Натуру художника лучше всего видно в законодательстве мод: первым глазом своим поглядит законодатель мод, вообразит себе, например, девушку в голубом берете, захочет – и все девушки оденутся в голубые береты
Власть над образом – вот натура художника
Символ – это указательный палец образа в сторону смысла. Искусство художника состоит в том, чтобы образ сам своей рукой указывал, а не художник подставлял бы свой палец. Настоящему художнику незачем об этом заботиться: живой образ непременно родится со своими ногами, чтобы странствовать по свету, и со своими руками, чтобы указывать путь.
По-моему, научный интерес к явлению («почему это?») должен прийти после того, как явление это чем-нибудь остановило на себе внимание. И, вероятно, в том, что действует на силу нашего избрания именно данного явления, заключается нечто не менее значительное, чем ответ на «почему». Между тем школьникам постоянно навязывают научное понимание действительности, минуя совсем их удивление или пользуясь этим удивлением, чтобы дать нечто научное
А надо идти навстречу самому удивлению.
– Почему, почему?.. Мир живых людей и природа построены без «почему».
* * *На искусство в своем происхождении – поэзию, а также на чистую науку я смотрю так, что творчество их происходит от облегченного в человеческих условиях ритма, которым сопровождается работа в природе.
Там этот ритм – условие вращения тяжелых миров, у нас – ритмический ход образов и мыслей. Если сделать соответственные записи движения в природе, то можно добиться слышания этих видов природного ритма
По-моему, гений человека не огонь похитил с неба, а музыку и направил ее вначале к облегчению труда, а потом и самый труд, на который распространяется ритм, сделал через это наслаждением.
Мы живем в природе и между людьми для согласия.
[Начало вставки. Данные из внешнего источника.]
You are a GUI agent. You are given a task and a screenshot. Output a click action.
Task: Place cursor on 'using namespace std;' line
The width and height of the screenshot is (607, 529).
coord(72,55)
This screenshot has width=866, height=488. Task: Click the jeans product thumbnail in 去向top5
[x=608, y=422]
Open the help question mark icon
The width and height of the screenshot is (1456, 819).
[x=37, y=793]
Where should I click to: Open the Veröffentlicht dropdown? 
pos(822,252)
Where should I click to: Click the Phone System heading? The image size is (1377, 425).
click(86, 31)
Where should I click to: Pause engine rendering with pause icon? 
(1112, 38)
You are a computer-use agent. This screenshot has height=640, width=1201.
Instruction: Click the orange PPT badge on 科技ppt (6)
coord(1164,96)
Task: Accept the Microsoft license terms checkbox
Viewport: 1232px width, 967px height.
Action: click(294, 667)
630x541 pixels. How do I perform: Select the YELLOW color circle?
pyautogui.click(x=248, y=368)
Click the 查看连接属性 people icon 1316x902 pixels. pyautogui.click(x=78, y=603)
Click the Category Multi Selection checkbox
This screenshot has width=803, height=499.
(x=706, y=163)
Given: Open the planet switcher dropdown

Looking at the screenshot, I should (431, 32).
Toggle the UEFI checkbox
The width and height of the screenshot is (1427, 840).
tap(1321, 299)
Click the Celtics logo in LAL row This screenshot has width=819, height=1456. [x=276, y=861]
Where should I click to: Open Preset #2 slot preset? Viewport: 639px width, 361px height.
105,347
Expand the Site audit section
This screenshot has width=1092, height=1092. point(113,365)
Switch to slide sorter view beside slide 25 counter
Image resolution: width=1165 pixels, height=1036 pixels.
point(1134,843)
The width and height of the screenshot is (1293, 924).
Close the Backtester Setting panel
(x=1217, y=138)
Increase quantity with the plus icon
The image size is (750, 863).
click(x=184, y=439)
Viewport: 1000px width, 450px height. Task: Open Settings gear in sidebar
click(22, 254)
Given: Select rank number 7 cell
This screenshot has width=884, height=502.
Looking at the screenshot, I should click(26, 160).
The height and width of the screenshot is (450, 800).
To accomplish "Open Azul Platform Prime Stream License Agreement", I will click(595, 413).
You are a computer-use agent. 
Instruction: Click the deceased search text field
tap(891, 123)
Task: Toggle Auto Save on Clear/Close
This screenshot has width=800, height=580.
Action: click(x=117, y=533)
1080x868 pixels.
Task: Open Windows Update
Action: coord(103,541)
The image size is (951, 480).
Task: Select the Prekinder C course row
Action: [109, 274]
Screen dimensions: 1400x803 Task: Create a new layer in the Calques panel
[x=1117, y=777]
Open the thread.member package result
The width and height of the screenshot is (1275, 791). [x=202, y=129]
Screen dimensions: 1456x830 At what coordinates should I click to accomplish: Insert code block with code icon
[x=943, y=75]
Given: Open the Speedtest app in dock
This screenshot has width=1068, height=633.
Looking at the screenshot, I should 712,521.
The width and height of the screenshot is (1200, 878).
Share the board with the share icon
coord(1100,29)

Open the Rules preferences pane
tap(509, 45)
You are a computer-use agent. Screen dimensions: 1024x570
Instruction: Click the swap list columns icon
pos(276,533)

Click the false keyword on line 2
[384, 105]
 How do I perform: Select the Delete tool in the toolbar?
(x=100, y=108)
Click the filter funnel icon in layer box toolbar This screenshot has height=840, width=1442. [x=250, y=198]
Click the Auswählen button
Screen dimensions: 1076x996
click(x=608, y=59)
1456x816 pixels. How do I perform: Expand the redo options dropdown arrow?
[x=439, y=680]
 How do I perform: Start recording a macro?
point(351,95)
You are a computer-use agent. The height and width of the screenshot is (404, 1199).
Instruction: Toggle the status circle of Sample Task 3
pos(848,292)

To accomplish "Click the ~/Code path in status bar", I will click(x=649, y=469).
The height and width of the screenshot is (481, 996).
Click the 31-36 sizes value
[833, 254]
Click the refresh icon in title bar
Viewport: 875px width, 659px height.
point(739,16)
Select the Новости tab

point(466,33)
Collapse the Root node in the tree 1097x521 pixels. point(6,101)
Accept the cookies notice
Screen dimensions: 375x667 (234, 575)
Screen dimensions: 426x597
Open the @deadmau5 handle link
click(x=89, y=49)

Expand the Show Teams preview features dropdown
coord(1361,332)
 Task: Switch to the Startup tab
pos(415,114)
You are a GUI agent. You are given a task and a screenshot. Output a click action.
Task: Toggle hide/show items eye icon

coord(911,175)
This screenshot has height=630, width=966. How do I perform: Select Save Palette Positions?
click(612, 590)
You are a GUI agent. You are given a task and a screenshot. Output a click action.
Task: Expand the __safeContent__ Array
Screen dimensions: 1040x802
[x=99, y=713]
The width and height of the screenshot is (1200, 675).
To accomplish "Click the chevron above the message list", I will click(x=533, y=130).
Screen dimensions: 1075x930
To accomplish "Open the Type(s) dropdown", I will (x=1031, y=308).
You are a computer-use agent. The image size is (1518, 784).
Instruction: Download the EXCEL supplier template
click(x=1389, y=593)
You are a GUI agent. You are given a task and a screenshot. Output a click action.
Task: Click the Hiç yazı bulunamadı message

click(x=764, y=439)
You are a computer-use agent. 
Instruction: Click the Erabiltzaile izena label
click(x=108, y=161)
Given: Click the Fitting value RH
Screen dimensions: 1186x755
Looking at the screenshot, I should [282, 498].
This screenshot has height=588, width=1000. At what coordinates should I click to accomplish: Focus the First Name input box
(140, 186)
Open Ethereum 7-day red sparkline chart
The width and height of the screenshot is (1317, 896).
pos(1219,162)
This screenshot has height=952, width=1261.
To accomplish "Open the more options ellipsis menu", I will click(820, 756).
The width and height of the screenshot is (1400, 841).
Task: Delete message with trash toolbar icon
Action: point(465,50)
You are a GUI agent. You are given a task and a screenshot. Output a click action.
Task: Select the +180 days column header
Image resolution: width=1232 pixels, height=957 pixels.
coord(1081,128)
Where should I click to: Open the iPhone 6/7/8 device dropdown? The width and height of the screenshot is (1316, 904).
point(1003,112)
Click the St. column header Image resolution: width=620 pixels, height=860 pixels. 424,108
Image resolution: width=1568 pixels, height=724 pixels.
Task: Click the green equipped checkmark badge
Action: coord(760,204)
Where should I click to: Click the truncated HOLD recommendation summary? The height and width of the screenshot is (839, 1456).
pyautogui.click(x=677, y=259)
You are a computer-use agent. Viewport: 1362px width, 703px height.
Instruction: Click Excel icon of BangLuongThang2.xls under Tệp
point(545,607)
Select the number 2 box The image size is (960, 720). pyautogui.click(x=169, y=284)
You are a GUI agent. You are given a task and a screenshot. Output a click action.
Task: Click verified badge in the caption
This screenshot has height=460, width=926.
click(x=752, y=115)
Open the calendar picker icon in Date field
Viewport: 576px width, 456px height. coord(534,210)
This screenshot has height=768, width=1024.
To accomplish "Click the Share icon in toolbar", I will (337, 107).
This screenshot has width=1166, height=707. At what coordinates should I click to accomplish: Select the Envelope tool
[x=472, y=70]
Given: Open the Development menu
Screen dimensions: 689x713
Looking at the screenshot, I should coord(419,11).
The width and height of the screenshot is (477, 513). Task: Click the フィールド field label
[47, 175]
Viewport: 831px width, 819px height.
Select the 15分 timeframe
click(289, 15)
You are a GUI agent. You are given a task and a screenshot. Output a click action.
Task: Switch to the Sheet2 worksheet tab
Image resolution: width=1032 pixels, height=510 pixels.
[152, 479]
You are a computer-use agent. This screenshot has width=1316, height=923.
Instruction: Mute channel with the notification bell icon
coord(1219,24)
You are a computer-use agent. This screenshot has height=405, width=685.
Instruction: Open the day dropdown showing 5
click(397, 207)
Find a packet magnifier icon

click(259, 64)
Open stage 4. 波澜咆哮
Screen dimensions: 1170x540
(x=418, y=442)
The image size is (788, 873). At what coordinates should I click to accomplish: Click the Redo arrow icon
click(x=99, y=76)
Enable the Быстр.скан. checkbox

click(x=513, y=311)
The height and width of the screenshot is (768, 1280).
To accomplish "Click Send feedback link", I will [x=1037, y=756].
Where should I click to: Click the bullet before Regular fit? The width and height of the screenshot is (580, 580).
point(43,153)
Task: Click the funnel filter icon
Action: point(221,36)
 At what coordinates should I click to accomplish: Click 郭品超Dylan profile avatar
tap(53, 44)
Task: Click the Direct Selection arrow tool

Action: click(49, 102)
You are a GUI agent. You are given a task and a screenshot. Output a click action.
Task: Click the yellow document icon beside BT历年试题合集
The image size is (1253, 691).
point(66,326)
Возможно, мне скажут: «А для какого согласия?» Я отвечу: «Для музыкального преображения мира».
…Позвольте, позвольте, не перебивайте, ради Бога, я что-то еще скажу!
Вот, у нас от кого-то пошли слова о гнилой цивилизации, закате Европы, о спасении себя и мира в природе. Эта обратная революция (реакция) таит в себе грех еще пущий, чем первоначальная молодая претензия сил: тут слабость, гниение силы величается, опираясь на силы естества.
Напрасная иллюзия! Если это взять в основу спасения, то иссякнут все родники жизни, леса вырубят, люди погибнут от болезней.
И я думаю, все эти «побеги в природу» означают смирение паче гордости. Надо смириться до того, чтобы взять на себя и силу знания, и силу искусства, и только переключить их движение от разрушительного на созидательное.